← Research Projects
Project 05 Machine Learning Remote Sensing Air Quality

Ground-Level NO₂ Predictions Using
Satellite Imagery-Driven Convolutional Neural Networks

Training a CNN on both TROPOMI and TEMPO satellite data to predict surface NO₂ concentrations across Wisconsin — filling the gap left by sparse ground monitors and testing whether TEMPO's hourly imagery can improve spatial generalization.

Supervisor Prof. Tracey Holloway, UW–Madison
Timeline January 2026 – Present
Status Ongoing
Plain-English Summary

Wisconsin has only three NO₂ air quality monitors, all located in Milwaukee. For everyone else in the state — from Green Bay to rural farm communities — there is no direct measurement of this harmful pollutant. Satellites can see the whole state, but satellite readings don't directly translate to ground-level concentrations.

This project is building a convolutional neural network — the same type of AI used in image recognition — to read satellite imagery and predict what the ground-level NO₂ would be at any location in Wisconsin. The key novelty: training the model on NASA's new TEMPO satellite, which captures hourly NO₂ data at higher resolution than any prior satellite, alongside the established TROPOMI instrument.
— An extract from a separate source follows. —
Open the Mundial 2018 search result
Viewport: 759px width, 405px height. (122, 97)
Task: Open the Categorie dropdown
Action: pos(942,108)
No published model has been trained on TEMPO data yet.

Three problems this project addresses

Why this work is needed
1

No model has been trained on TEMPO yet. TEMPO launched in April 2023 and provides hourly NO₂ imagery over North America at higher resolution than any prior satellite. It represents an entirely new source of data — and no published model has used it.

2

Existing AI models fail at new locations. The best current approach predicts NO₂ accurately at sites it trained on, but accuracy drops sharply at sites it has never seen — the real-world test that matters. TEMPO's richer hourly data may help the model learn patterns that generalize more broadly.

3

Wisconsin has only three NO₂ monitors, all in Milwaukee. The rest of the state — farms, mid-size cities, industrial zones — has no direct air quality measurement for this pollutant. That leaves communities potentially exposed to elevated NO₂ without any data.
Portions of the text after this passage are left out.